O velho Doutor Homem, meu pai, morreu uns meses depois do 25 de Abril, numa manhã chuvosa de Novembro, depois do passeio matinal e de ter escrito uma carta "sobre o tempo que vem" ao seu velho amigo Dr. Palma Carlos, que fora primeiro-ministro por dois meses em 1974. Nela considerava que este não era o seu tempo; mas, a ter sido uma velharia, preferia que se tratasse de uma velharia sem disfarce. Mesmo assim, sobre a escrivaninha tinha o famoso "romance" de Hilda de Toledano, o pseudónimo de Maria Pia de Saxe-Coburgo e Bragança. Era um devoto colecionador de pecados.

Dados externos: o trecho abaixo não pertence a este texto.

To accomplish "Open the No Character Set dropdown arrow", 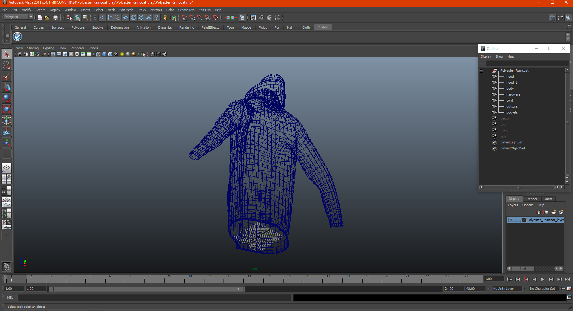I will click(x=525, y=289).
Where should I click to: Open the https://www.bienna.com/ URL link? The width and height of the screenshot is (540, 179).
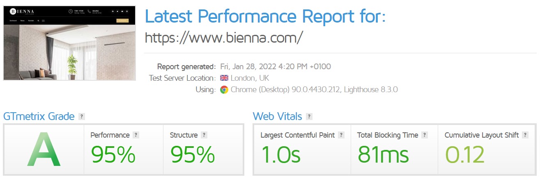tap(224, 38)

Por António Sousa Homem|09.11.16
Correio da Manhã
O velho Doutor Homem, meu pai, não se importava que os vários ramos da família o olhassem como "um cavalheiro ligeiramente snob" desde que, na mesma frase, usassem o termo "cavalheiro". Ele sabia que a designação "snob" era tão justa que nunca quis corrigir-se, continuando a defender, até ao fim da vida, que Portugal era um apeadeiro interessante para quem gostasse de monumentos, férias de Verão, um clima razoável e legumes frescos – e pouco mais.

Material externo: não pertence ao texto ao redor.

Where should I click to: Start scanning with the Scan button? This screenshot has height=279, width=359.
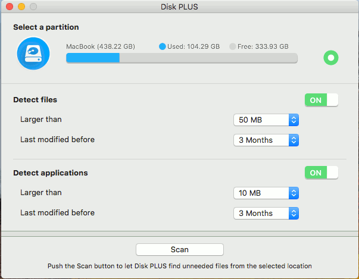pyautogui.click(x=180, y=249)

A Tia Benedita, matriarca miguelista dos Homem e guardiã da nossa pobre herança ultramontana, não entendia o gracejo; nessas ocasiões, a devota de Carlota Joaquina (ela guardava, como uma relíquia, o soneto dedicado "a Sua Majestade a Imperatriz Rainha Nossa Senhora" pelo ‘Correio do Porto’, na morte da rainha, em 1830) amuava e suspirava pelas tropas do marquês de Chaves, como se festejasse as flâmulas coloridas do miguelismo desfraldadas de novo nas ruas de Braga. O nosso miguelismo era verdadeiro e sincero; fazia (e faz) parte da constelação de tradições e excentricidades do Alto Minho, como uma devoção livre e voluntária, mostrando as colchas nas janelas durante as procissões, desconfiando do dr. Salazar (que o velho Doutor Homem, meu pai, e o meu avô consideravam uma excentricidade ainda maior do que a nossa). Por isso aceitámos tão bem a derrota. Nunca escondemos os retratos dos nossos antepassados (nem mesmo o velho galhardete do Batalhão de Artilharia nº 3, baluarte do legitimismo dos anos vinte) e nunca nos escondemos em nenhuma renúncia. Limitámo-nos a ter sido derrotados, e a pertencer a um mundo de conservadores que quase nunca foram "liberais" Éramos, e seríamos, "da província"; conhecíamos, melhor do que os nossos adversários, as fragilidades e fraquezas das nossas trincheiras. Nunca seríamos "modernos".
O velho Doutor Homem, meu pai, morreu uns meses depois do 25 de Abril, numa manhã chuvosa de Novembro, depois do passeio matinal e de ter escrito uma carta "sobre o tempo que vem" ao seu velho amigo Dr. Palma Carlos, que fora primeiro-ministro por dois meses em 1974. Nela considerava que este não era o seu tempo; mas, a ter sido uma velharia, preferia que se tratasse de uma velharia sem disfarce. Mesmo assim, sobre a escrivaninha tinha o famoso "romance" de Hilda de Toledano, o pseudónimo de Maria Pia de Saxe-Coburgo e Bragança. Era um devoto colecionador de pecados.